Main Idea is to change signatures of Await and Emit as follows:

Await[R,O](
  req:F[R]
  , rcv: (Throwable \/ R) => Trampoline[Process[F,O]]
  , cleanup: Option[Throwable] => Trampoline[Process[F,Nothing]]
) 

Emit[O](
 head:Seq[O] 
  , tail : Trampoline[Process[F,O]]
  , cleanup: Option[Throwable] => Trampoline[Process[F,Nothing]]
)

The reasons:

• Trampoline - It will most likely solve most of SOE dangers. The particullar nasty danger against using just the pure function is the if we nest in awaits to deep and at every step we will alter recv/cleanup, the evaluation of rcv/cleanup may throw SOE
• Emit - currently we have specific handling in flatmap and on other various places in case the pure f will throw exception. This would eliminate the problem and allow us just build next trampoline step in case of failure. IMHO this is more cosmetic, and I don`t think is that necessary.
• Emit-cleanup - At this moment in various places (like in flatmap) we have issues with cleanup code not running (try (emit("S") onComplete that).flatMap(_=> Halt(new Exception) that is unfortunatelly not solvable IMHO if we won't know at Emit step which part of code is cleanup and which part is tail.

Overall there will be convenience apply methods on object to hide this kind of complexity from user. i.e. await may be like :

 def await(req:F[R])(
  recv: R => Process[F,O]
  , fb:  => Process[F,O] = halt
  , c: Option[Throwable] => Process[F,Nothing] = _ =>  halt
  , fbc : Option[Throwable => Process[F,O]] = None
)  = new Await(recv, {
  case -\/(End) => Trampoline.suspend(fb)
  case -\/(rsn) => Trampoline.suspend(fbc(rsn))
  case \/-(r) => Trampoline.suspend(recv(r))
}
, c)

Thanks for thoughts, improvements etc...

Current implementation of fallback and cleanup combinators is lazy by default, so it is not evaluated unless used.

However, if orElse is used in combinatinon with other combinators such as flatMap, the fallback and cleanup are evaluated.

Even when there are no side-effects and the cleanup and fallbacks on OrElse are pure this may still involve costly operation (specifically for fallback).

def sum1 : Process1[Int,Int] = {
 def go(t:Int):  Process1[Int,Int]  = {
   def total = {
      println("total " + t)
      emit(t)
   }

   await1[Int].flatMap {
     case  i if i % 2 == 0 => emit(i) ++ go(t+i)
     case i => go (t+i)
   } orElse total
  }
  go(0)
}

Process(0 until 10:_*) |> sum1).toList

will output

total 0
total 0
total 1
total 3
total 6
total 10
total 15
total 21
total 28
total 36
total 45
res8: List[Int] = List(0, 2, 4, 6, 8, 45)

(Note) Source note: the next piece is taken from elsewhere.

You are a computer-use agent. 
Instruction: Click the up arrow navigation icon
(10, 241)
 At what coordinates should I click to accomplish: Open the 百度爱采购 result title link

Using kill may result in resource leakage. Suppose following definitions:

import scalaz.concurrent.Task
import scalaz.stream._
import Process._

def acquire          = Task.delay(println("acquire"))
def release(r: Unit) = Task.delay(println("release"))
def step(r: Unit)    = Task.delay(println("step"))

The simplest example of leakage is

await(acquire)(
  r => eval(step(r)) onComplete eval_(release(r)),
  halt,
  halt
).once.runLog.run

The reason why the above code leaks is that it's not kill-safe (pipe calls kill after reading the first unit produced by step; there is no leakage without once).

The code can be fixed by replacing eval_(release(r)) by
await(release(r))(_ => halt, halt, eval_(release(r))). IMO the problem is that the original code seems correct and the fix is counterintuitive without knowing how once, pipe and kill work.

Here is another example with tee which leaks. The nature of the example is same:

emit(1).zip(io.resource(acquire)(release)(step)).once.runLog.run

Note that after swapping sides it doesn't leak:

io.resource(acquire)(release)(step).zip(emit(1)).once.runLog.run

When right side of wye.interrupt terminates, and left side is repeated continuos process SOE is thrown :

val p1 = Process(1,2,3,4,6).toSource

val i1 = repeatEval(Task.now(false))  

(i1.wye(p1)(wye.interrupt).runLog.run

It's currently very hard to construct a process which is resource-safe. The reason is that the process may be interrupted by pipe, tee and wye. Both pipe and tee may interrupt the process after Emit. wye may interrupt the process at any time (even during an evaluation of a task from Await - if the task is asynchronous).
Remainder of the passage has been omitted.